Na+-transport regulating mechanisms classically considered to reflect renal control of sodium homeostasis and BP, i.e. aldosterone–mineralocorticoid receptors (MR)—epithelial sodium channels (ENaC)—Na+/K+-ATPase have now been demonstrated to also be present in the central nervous system. This pathway is being regulated independently of the peripheral/renal pathway and contributes to regulation of cerebrospinal fluid [Na+] by the choroid plexus, of brain tissue [Na+] by the ependyma and to neuronal responses to e.g. Na+ or angiotensin II. Increases in CSF [Na+] by central infusion of Na+-rich aCSF or by high salt intake in Dahl S or SHR cause sympatho-excitation and hypertension.
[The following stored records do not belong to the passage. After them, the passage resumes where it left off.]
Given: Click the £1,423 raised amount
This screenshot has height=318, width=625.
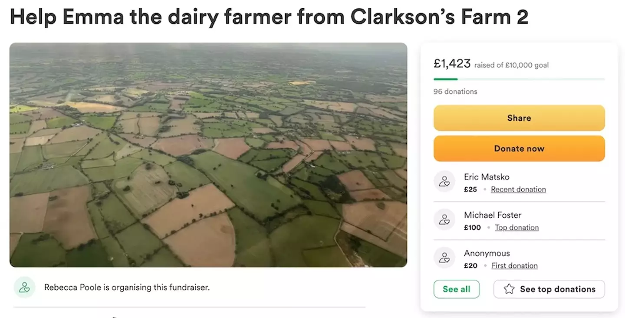Looking at the screenshot, I should pos(452,63).
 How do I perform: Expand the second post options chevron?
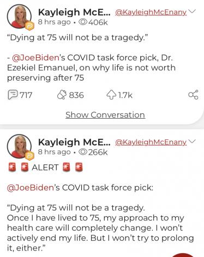coord(192,142)
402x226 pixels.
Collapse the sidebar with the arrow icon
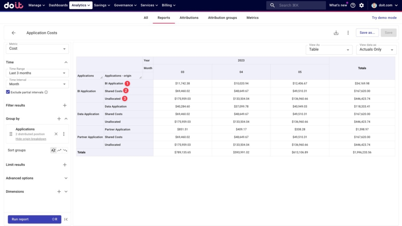point(66,219)
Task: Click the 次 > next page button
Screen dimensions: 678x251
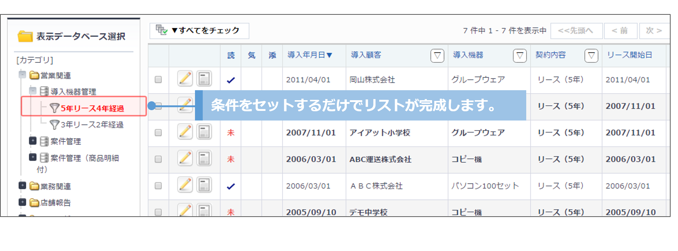Action: (654, 31)
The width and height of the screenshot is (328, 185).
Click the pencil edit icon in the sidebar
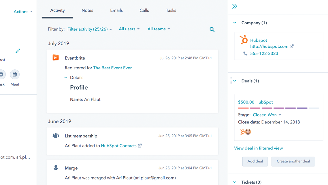point(18,51)
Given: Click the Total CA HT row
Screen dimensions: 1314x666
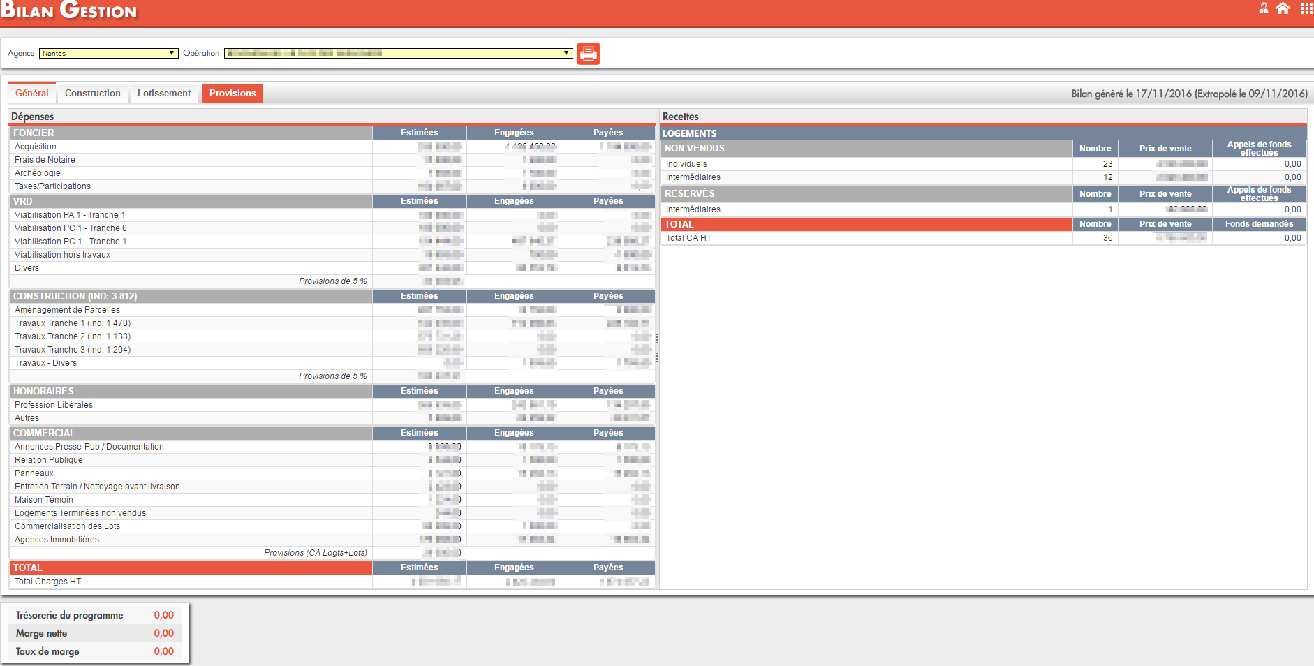Looking at the screenshot, I should click(x=688, y=238).
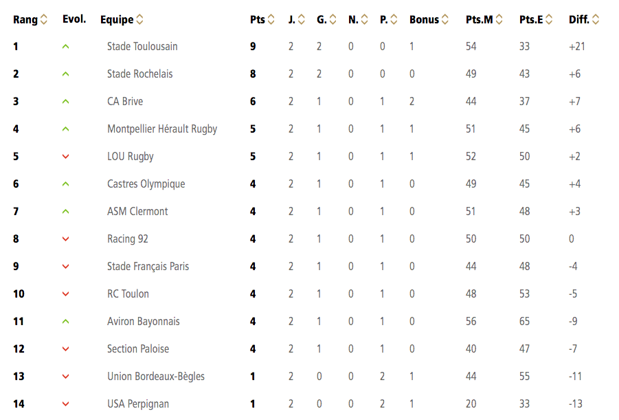Click the Evol. column header

click(74, 19)
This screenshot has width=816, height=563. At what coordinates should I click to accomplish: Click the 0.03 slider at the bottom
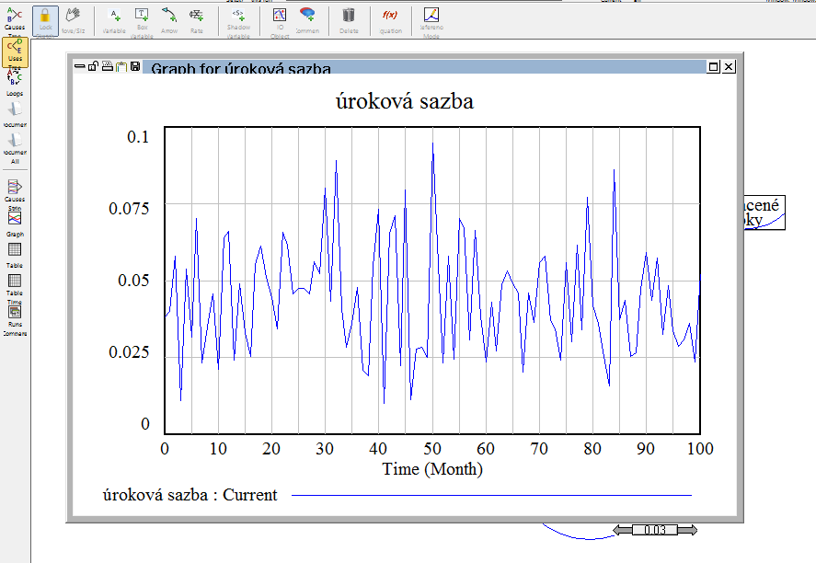(x=656, y=530)
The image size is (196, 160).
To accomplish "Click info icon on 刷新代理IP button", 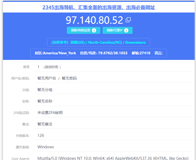I will click(x=126, y=30).
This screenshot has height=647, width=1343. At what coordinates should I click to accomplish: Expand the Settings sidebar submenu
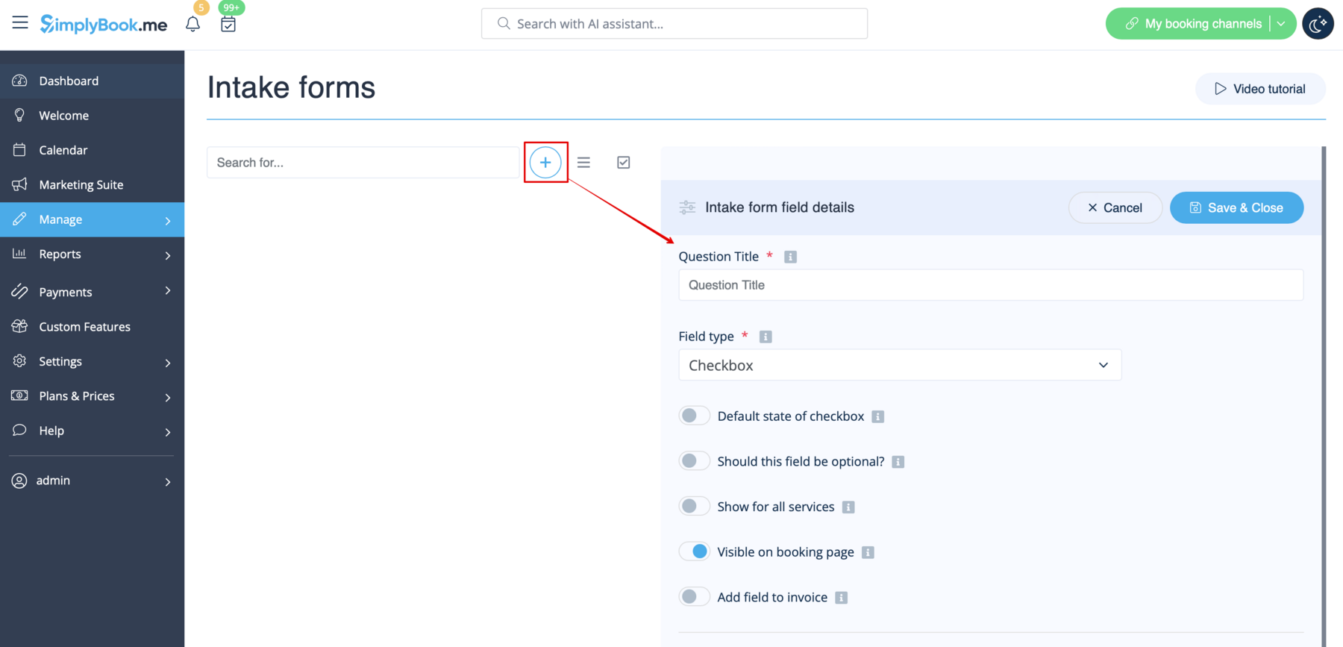92,361
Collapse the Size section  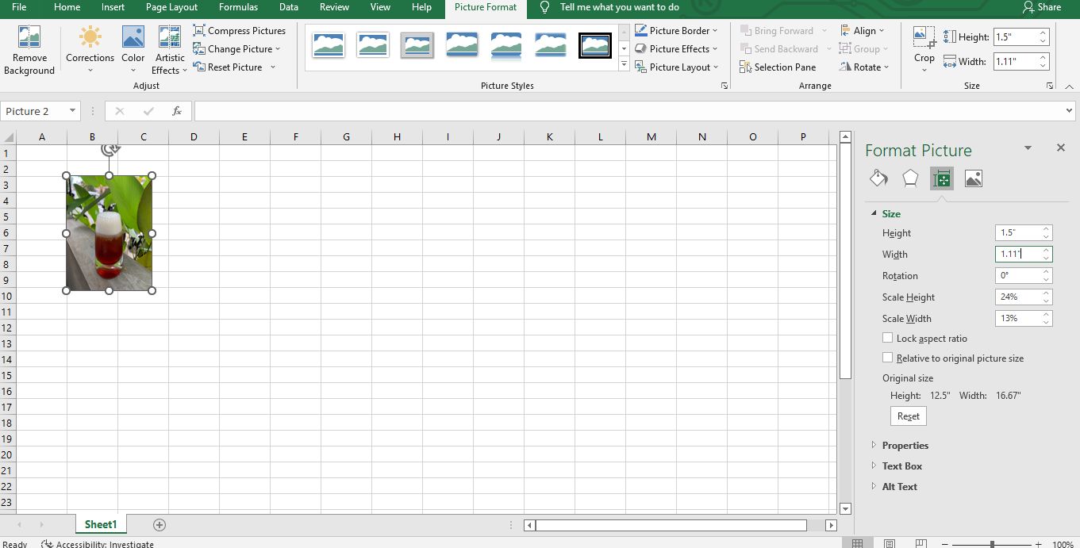[874, 213]
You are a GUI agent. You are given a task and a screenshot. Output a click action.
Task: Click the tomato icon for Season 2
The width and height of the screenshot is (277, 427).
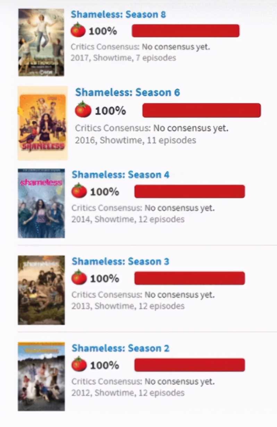[x=79, y=365]
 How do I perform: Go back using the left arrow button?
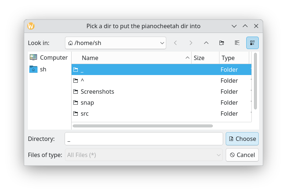pyautogui.click(x=175, y=43)
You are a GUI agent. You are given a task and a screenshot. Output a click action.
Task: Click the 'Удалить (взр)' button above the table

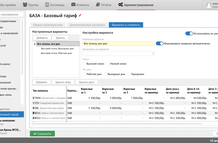(x=62, y=82)
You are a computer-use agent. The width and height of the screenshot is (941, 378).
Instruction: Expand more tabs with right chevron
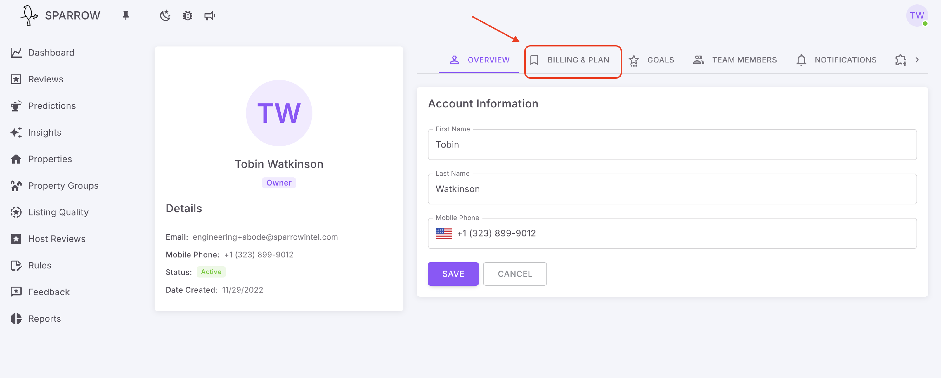(x=917, y=60)
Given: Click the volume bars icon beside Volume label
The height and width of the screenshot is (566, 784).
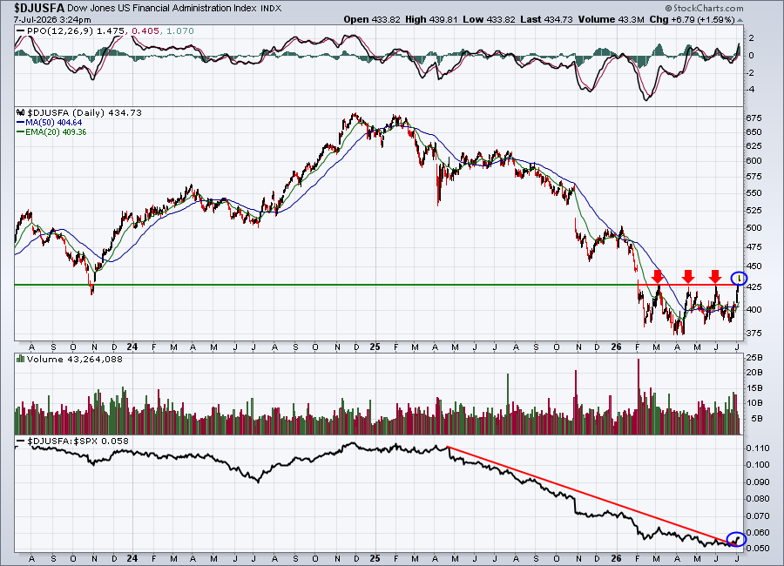Looking at the screenshot, I should coord(21,359).
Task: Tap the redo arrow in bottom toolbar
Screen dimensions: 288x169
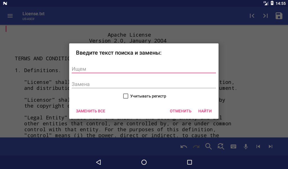Action: pyautogui.click(x=196, y=146)
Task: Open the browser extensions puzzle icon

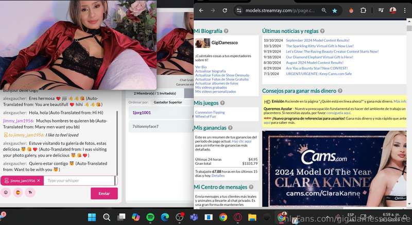Action: (x=363, y=10)
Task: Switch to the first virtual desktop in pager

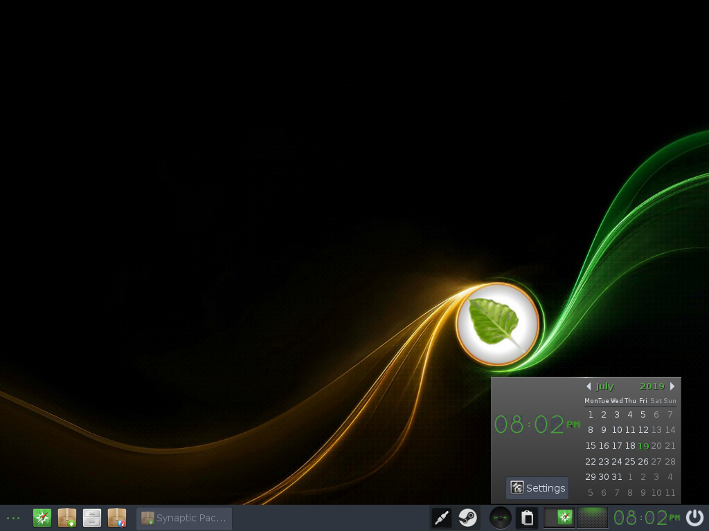Action: [x=559, y=517]
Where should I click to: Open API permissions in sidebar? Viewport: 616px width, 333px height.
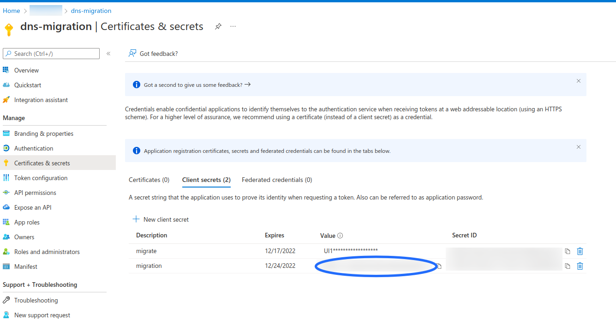(x=35, y=193)
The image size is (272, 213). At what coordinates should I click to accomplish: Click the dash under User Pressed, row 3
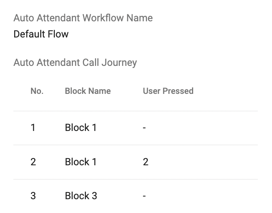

These responses appear to depend on activation of a CNS cascade starting with aldosterone–MR–ENaC–“ouabain,” the latter lowering neuronal membrane potential leading to enhanced angiotensin II release in e.g. the PVN. Specific CNS blockade of any of the steps in this cascade from aldosterone synthase blockade to AT1-receptor blockade prevents the sympathetic hyperactivity and hypertension on high salt intake, irrespective of the presence of a “salt-sensitive kidney.” We propose that in salt-sensitive hypertension an increase in CSF [Na+] causes a local increase in aldosterone biosynthesis which activates an aldosterone dependent neuromodulatory pathway which enhances activity of angiotensinergic sympatho-excitatory pathways leading to hypertension.